En realidad, la palabra es 'Ro', un término noruego que significa "remar". El cántico forma parte de una coreografía conocida como Viking Row (Remo Vikingo), inspirada en la tradición marítima de los antiguos vikingos, quienes avanzaban en sus embarcaciones remando de forma sincronizada antes de entrar en combate. Durante la celebración, los aficionados se sientan o se agachan, simulan el movimiento de los remos con los brazos y repiten 'Ro' cada vez con mayor intensidad, acompañados por el sonido de un tambor y, en ocasiones, un cuerno vikingo.

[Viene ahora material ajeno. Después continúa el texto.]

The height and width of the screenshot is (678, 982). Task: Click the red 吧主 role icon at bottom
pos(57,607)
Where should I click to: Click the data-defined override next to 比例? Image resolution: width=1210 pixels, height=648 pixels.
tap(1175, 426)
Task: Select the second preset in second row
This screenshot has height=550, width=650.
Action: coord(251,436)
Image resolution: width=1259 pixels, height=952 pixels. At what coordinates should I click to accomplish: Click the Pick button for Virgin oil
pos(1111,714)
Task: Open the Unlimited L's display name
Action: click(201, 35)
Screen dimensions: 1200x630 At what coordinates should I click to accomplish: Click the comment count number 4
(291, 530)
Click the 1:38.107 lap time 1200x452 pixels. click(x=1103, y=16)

Aunque muchos creen que se trata de una tradición centenaria, el ritual es bastante reciente. Fue ideado por el maestro noruego Ole Frøystad, integrante del grupo oficial de aficionados Oljeberget, quien buscaba crear una identidad visual y sonora para apoyar a la selección nacional en su regreso a un Mundial después de 28 años. Inspirado en el tradicional cántico del club Rosenborg BK y en el legado vikingo del país, Frøystad desarrolló una puesta en escena que rápidamente se popularizó durante los partidos de preparación y explotó definitivamente en la Copa del Mundo.
El fenómeno trascendió los estadios. Los videos del Viking Row acumulan millones de reproducciones en plataformas como TikTok, Instagram y X, mientras que aficionados han replicado el movimiento en estaciones de metro, plazas, aeropuertos, oficinas e incluso en el Parlamento de Noruega. Los propios futbolistas, encabezados por el delantero Erling Haaland y el capitán Martin Ødegaard, se unieron a la celebración tras las victorias del equipo, reforzando el sentido de unidad entre la selección y su afición. Lo que comenzó como un simple cántico se ha convertido en uno de los grandes símbolos culturales del certamen mundialista y en un ejemplo de cómo una expresión de identidad nacional puede conquistar al mundo a través del deporte y las redes sociales.